- Records for the task
────────

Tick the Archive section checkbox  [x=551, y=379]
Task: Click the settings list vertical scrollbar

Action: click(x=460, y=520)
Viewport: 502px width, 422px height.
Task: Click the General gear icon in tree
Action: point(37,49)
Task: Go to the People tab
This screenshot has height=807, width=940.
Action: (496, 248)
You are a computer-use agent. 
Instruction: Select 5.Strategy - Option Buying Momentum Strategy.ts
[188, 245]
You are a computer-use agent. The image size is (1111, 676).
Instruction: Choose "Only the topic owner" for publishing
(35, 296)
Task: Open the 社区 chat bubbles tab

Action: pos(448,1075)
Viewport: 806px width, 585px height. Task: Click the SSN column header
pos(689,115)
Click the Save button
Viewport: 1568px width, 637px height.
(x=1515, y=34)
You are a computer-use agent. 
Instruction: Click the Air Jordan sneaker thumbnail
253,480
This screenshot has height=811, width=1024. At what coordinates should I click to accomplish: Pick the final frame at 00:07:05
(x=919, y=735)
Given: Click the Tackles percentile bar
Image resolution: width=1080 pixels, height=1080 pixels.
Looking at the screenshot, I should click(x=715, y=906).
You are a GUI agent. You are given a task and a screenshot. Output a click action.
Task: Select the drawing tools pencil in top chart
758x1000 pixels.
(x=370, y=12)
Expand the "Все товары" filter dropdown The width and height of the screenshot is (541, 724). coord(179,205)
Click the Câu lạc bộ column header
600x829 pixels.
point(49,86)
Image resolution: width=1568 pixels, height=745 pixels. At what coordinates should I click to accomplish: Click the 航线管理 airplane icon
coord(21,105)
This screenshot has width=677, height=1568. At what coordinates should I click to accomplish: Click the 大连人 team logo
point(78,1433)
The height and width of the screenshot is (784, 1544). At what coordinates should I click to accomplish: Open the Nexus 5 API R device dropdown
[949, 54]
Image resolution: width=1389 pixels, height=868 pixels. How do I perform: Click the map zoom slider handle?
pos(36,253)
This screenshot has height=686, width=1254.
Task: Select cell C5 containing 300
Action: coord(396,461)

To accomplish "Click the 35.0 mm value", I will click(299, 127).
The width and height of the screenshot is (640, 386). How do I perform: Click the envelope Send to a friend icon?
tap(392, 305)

────────

Reproduce nothing but the lines from the line containing "Image resolution: width=1389" to the last line of the data, each exactly as written.

Image resolution: width=1389 pixels, height=868 pixels. How do I perform: Click the map zoom slider handle?
pos(36,253)
This screenshot has height=686, width=1254.
Task: Select cell C5 containing 300
Action: coord(396,461)

To accomplish "Click the 35.0 mm value", I will click(299, 127).
The width and height of the screenshot is (640, 386). How do I perform: Click the envelope Send to a friend icon?
tap(392, 305)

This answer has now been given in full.